Bruria Sharon"Today it's hard to understand this: during the War of Attrition [late 1960s, early 1970s], we were pregnant. We were pregnant the whole time. Either before pregnancy or after pregnancy. And this was at a time when Ashdot was shelled every day. For three years, Ashdot was shelled every day. There were direct hits. Members of the kibbutz hit landmines and were killed. An elderly woman was killed on the lawn. But no one left. No one went. It was a kind of autistic life. Every night we ran to the children's house to take the children down to the shelter. We see the children sleeping in the shelter for three years. And we go on making children. I myself gave birth to three children during the War of Attrition. I was absolutely autistic. I was a total idiot. What faith I then had in the establishment.

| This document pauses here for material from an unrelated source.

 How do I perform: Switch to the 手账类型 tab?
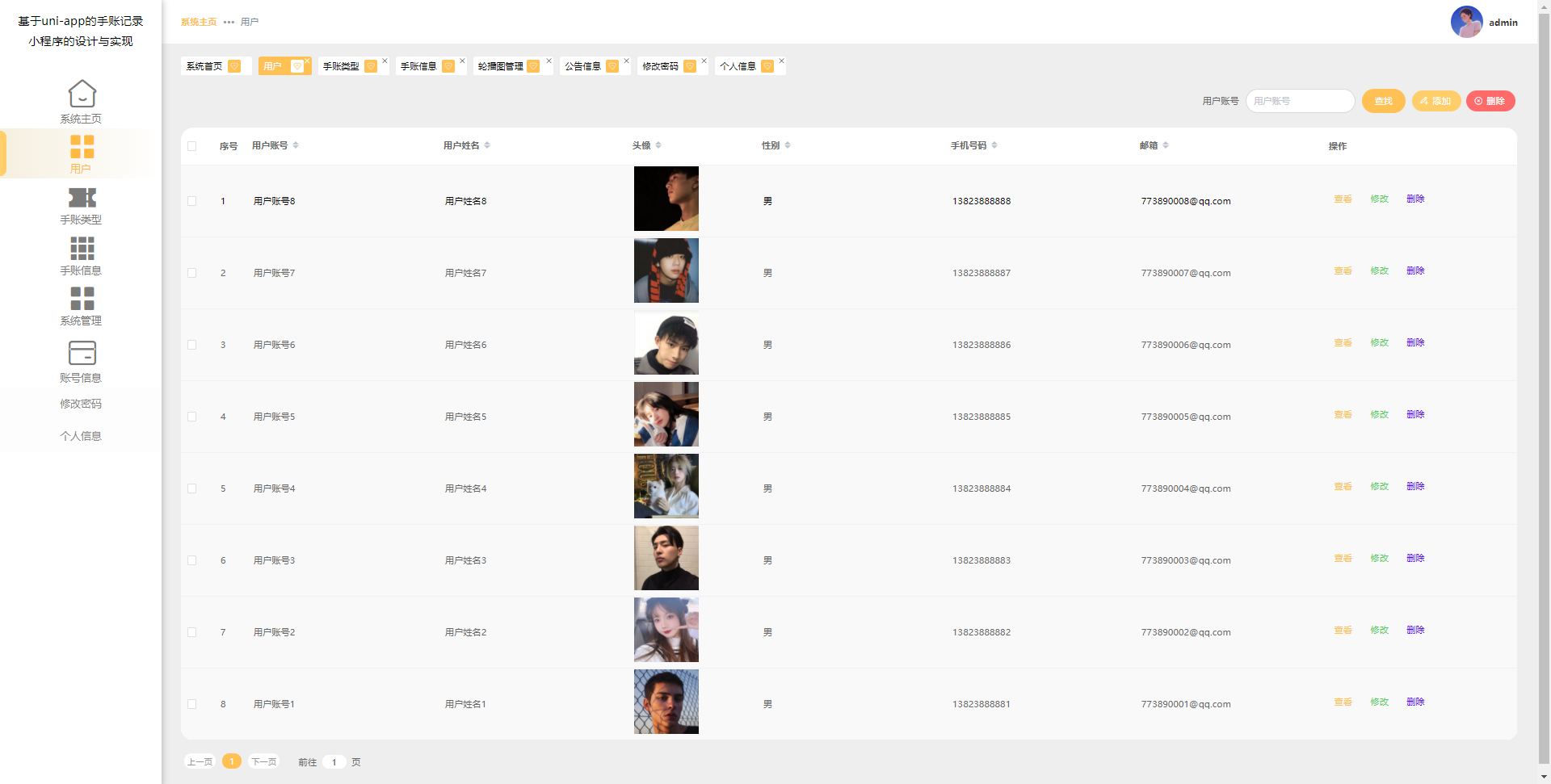(x=341, y=66)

"The first intifada was some sort of blow. My eldest son joined the Sayeret [commando unit] and I remember him coming on his first leave and crying. The sights he saw. The people he had to remove from their homes in the middle of the night [in the territories]. And then I also started to demonstrate at road junctions. It is all because of us, I thought. All because we are so awful and horrible.

"The helicopters disaster sent me into shock. I cried for two weeks. And from that moment I breathed, ate, slept and talked only Lebanon. To get out of Lebanon. I remember an illustration in the paper of a mother pushing a baby carriage, except that instead of wheels the carriage had tank tracks. That grabbed me. Hit me. My youngest son, Ofer, my jewel, was then a new recruit in the commando unit of the Paratroops. At the end of his training course, I told him and his buddies that they were taking the oath to the IDF, that they were committed even to sacrifice themselves for the State of Israel, but that we parents have the responsibility to ask questions and not allow anyone to lead our children to death without asking questions.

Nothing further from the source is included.